**Excerpted text:**
Key fields to know in production:

  • timeout — per-request timeout. Defaults to 15s in Istio 1.x. Set this explicitly; relying on the default leads to silent latency budget overruns when a downstream service degrades.
  • retries.retryOn — comma-separated Envoy retry conditions. 5xx alone is dangerous if your POST endpoints are not idempotent; prefer connect-failure,reset,retriable-4xx for mutation paths.
  • match.sourceLabels — route based on the caller's pod labels, not just the request headers. Useful when a batch job and the user-facing API share a service name but need different routing policies.

DestinationRule: Subsets and Load Balancing

The DestinationRule for the same checkout service declares the subsets the VirtualService referenced, and sets per-subset (or global) policies:

# destinationrule-checkout.yaml apiVersion: networking.istio.io/v1 kind: DestinationRule metadata: name: checkout namespace: production spec: host: checkout trafficPolicy: loadBalancer: simple: LEAST_CONN # Better than ROUND_ROBIN for heterogeneous pod latency connectionPool: http: http2MaxRequests: 1000 http1MaxPendingRequests: 100 tcp: maxConnections: 200 outlierDetection: # Passive circuit breaking — eject unhealthy pods consecutiveGatewayErrors: 5 interval: 10s baseEjectionTime: 30s maxEjectionPercent: 50 # Never eject more than half the subset — prevents cascade subsets: - name: v1 labels: version: v1 trafficPolicy: loadBalancer: simple: ROUND_ROBIN # Override global policy for v1 specifically - name: v2 labels: version: v2 # Inherits global LEAST_CONN
Set maxEjectionPercent explicitly. The default is 10%, which is safe for large pools but means a small subset (e.g. 3 pods) ejects at most 0 pods at the default — Envoy rounds down. At Google-scale teams typically set 50% for critical services and keep 100% only for stateless read replicas where partial failure is acceptable.

Canary Deployments with Traffic Splitting

A canary releases a new version to a controlled percentage of traffic before a full rollout. Istio's weighted routing makes this trivially precise — unlike a Kubernetes Deployment rollout that can only approximate percentages via pod replica ratios (10% requires a 9:1 replica ratio, meaning 10 pods minimum).

Production canary workflow:

  1. Deploy v2 as a separate Deployment with version: v2 labels. Keep the replica count at 1–2 for the canary — Istio controls percentages, not pod counts.
  2. Update the DestinationRule to declare the v2 subset.
  3. Update the VirtualService to split traffic: start at 1–5%, monitor error rate and p99 latency, then advance in steps (10%, 25%, 50%, 100%).
  4. At 100%, delete the v1 Deployment and remove the weight split from the VirtualService.
# Automate canary progression with kubectl patch (or GitOps — update the manifest in git) # Step: advance canary from 10% to 25% kubectl patch virtualservice checkout -n production --type=json \ -p='[ {"op":"replace","path":"/spec/http/1/route/0/weight","value":75}, {"op":"replace","path":"/spec/http/1/route/1/weight","value":25} ]' # Verify the live weights via istioctl istioctl proxy-config routes deploy/checkout-v2 \ --name 80 \ -o json | jq '.[].virtualHosts[].routes[].route.weightedClusters'
Weights must always sum to 100. Istio validates this at admission time since 1.14 (the webhook will reject the resource), but older clusters silently accept invalid weights and Envoy normalises them in undefined ways. Always validate before applying: istioctl analyze -f virtualservice-checkout.yaml catches this and ~50 other common configuration errors before they reach the cluster.

**Entries supplied:**

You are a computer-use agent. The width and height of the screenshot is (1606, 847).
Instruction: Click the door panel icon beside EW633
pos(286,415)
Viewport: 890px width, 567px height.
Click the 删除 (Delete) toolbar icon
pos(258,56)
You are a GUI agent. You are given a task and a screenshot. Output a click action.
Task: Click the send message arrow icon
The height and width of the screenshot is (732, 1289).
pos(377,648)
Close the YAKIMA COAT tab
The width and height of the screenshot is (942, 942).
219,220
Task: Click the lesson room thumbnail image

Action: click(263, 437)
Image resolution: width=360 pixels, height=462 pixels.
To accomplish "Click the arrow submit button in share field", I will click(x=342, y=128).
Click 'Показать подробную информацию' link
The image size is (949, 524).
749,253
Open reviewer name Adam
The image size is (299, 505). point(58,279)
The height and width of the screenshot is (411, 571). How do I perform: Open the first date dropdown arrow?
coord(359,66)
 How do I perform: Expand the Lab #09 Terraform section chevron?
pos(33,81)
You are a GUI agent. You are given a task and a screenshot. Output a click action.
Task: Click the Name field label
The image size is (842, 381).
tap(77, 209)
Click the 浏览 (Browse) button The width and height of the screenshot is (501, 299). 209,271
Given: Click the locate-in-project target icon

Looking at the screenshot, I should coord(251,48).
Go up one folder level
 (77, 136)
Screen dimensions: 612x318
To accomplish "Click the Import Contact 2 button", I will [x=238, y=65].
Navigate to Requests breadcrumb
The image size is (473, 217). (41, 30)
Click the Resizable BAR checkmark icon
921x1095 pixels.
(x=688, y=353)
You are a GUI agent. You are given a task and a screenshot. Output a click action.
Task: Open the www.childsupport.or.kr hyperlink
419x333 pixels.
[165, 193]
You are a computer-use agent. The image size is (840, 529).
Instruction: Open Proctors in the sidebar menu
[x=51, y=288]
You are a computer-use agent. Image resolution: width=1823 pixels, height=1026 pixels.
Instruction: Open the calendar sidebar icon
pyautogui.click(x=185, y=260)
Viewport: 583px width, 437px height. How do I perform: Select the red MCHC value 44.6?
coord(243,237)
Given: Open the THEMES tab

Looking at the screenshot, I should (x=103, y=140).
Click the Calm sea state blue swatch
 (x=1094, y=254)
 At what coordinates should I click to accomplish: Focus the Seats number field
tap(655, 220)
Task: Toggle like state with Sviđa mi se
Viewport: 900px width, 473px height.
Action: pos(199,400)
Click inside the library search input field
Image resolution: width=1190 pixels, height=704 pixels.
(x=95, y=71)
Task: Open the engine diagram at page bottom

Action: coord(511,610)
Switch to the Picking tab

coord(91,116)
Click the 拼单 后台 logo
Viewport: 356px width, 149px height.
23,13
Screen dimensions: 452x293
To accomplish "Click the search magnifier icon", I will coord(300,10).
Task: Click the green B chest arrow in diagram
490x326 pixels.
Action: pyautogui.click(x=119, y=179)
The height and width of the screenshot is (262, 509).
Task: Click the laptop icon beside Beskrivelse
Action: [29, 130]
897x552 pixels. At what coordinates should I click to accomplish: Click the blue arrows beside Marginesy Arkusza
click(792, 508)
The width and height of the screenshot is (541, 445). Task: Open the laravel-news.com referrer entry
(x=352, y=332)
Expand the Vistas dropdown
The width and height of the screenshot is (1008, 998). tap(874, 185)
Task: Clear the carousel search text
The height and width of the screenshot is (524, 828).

**Instructions to follow:** Reproduce the Istio traffic-routing text above word for word, starting at "2. Update the" and running down to "25%, 50%, 100%).".

**Solved problem:**
2. Update the DestinationRule to declare the v2 subset.
  3. Update the VirtualService to split traffic: start at 1–5%, monitor error rate and p99 latency, then advance in steps (10%, 25%, 50%, 100%).